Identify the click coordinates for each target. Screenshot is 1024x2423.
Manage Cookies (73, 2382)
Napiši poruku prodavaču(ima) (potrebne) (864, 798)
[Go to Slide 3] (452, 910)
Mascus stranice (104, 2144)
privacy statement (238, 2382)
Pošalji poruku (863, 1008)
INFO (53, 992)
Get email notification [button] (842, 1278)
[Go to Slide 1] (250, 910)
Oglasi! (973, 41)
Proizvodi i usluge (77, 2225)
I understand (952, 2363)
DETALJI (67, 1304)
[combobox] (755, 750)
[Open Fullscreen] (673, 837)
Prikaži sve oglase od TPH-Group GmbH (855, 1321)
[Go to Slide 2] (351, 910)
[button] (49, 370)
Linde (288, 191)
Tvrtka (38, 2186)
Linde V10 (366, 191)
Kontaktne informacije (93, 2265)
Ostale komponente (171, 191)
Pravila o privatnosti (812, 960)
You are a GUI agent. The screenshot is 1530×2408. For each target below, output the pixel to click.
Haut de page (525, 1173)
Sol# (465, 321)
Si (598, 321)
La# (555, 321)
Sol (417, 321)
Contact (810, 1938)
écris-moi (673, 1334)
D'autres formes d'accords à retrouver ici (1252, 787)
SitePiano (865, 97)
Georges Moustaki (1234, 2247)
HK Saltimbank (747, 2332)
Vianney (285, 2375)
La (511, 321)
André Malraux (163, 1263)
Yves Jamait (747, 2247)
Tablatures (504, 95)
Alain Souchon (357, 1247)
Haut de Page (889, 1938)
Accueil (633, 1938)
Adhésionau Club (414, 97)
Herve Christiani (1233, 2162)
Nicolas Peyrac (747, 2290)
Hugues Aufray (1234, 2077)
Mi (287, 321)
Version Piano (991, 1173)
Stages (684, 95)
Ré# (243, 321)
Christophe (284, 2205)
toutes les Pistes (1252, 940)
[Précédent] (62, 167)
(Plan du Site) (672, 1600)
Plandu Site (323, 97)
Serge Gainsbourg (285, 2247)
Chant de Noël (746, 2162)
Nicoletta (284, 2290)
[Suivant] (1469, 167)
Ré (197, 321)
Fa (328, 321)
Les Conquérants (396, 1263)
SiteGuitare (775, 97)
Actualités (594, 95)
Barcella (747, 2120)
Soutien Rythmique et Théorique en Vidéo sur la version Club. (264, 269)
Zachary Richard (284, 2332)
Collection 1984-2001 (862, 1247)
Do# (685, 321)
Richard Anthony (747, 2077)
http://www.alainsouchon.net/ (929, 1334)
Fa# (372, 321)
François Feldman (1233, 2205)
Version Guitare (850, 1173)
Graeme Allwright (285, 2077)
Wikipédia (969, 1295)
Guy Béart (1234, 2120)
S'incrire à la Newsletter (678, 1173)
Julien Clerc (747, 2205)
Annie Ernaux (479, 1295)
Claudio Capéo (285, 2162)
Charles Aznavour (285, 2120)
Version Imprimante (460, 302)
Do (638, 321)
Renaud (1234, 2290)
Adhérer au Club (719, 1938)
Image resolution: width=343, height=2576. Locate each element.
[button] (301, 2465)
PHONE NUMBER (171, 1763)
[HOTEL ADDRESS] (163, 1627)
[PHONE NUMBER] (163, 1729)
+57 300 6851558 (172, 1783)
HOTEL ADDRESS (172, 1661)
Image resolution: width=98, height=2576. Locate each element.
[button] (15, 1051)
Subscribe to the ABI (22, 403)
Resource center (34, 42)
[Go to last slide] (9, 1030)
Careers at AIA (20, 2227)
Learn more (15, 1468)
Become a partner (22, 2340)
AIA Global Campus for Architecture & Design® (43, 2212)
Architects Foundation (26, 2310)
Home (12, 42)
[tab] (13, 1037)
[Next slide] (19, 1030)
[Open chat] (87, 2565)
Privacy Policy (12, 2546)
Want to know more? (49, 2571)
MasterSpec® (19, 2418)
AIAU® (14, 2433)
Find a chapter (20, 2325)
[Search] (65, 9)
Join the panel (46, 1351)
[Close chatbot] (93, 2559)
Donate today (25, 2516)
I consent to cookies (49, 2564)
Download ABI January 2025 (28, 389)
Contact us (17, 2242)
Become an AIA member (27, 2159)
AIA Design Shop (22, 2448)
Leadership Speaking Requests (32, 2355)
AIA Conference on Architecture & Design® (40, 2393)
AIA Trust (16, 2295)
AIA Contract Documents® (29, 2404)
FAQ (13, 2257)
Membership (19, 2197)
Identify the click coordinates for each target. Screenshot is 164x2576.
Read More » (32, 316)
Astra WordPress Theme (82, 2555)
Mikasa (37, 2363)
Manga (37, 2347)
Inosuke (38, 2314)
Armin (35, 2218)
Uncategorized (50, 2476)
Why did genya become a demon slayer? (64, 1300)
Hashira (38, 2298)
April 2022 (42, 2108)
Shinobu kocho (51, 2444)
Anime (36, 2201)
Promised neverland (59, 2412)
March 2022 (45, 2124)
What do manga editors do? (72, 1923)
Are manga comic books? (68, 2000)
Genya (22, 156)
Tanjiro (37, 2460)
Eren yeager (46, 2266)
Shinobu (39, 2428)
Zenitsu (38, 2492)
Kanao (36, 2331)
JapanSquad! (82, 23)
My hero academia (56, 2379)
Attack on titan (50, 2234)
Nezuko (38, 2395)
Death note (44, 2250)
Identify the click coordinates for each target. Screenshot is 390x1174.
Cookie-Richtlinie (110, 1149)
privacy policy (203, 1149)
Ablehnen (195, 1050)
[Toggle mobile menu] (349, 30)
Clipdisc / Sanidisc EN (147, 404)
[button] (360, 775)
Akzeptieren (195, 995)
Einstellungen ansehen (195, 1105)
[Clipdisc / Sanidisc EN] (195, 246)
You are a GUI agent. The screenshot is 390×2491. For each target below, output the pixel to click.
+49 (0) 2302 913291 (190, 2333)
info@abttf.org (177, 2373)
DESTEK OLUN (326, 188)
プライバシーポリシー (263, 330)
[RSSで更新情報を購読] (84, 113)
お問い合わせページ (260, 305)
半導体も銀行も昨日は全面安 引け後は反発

****

### Exercise prompt
The response should be an exact copy of the lines from the one with "Zenitsu (38, 2492)" through the end of the data, with no other text.

### Response to the task
Zenitsu (38, 2492)
Kanao (36, 2331)
JapanSquad! (82, 23)
My hero academia (56, 2379)
Attack on titan (50, 2234)
Nezuko (38, 2395)
Death note (44, 2250)
Identify the click coordinates for each target. Screenshot is 390x1174.
Cookie-Richtlinie (110, 1149)
privacy policy (203, 1149)
Ablehnen (195, 1050)
[Toggle mobile menu] (349, 30)
Clipdisc / Sanidisc EN (147, 404)
[button] (360, 775)
Akzeptieren (195, 995)
Einstellungen ansehen (195, 1105)
[Clipdisc / Sanidisc EN] (195, 246)
You are a GUI agent. The screenshot is 390×2491. For each target below, output the pixel to click.
+49 (0) 2302 913291 (190, 2333)
info@abttf.org (177, 2373)
DESTEK OLUN (326, 188)
プライバシーポリシー (263, 330)
[RSSで更新情報を購読] (84, 113)
お問い合わせページ (260, 305)
半導体も銀行も昨日は全面安 引け後は反発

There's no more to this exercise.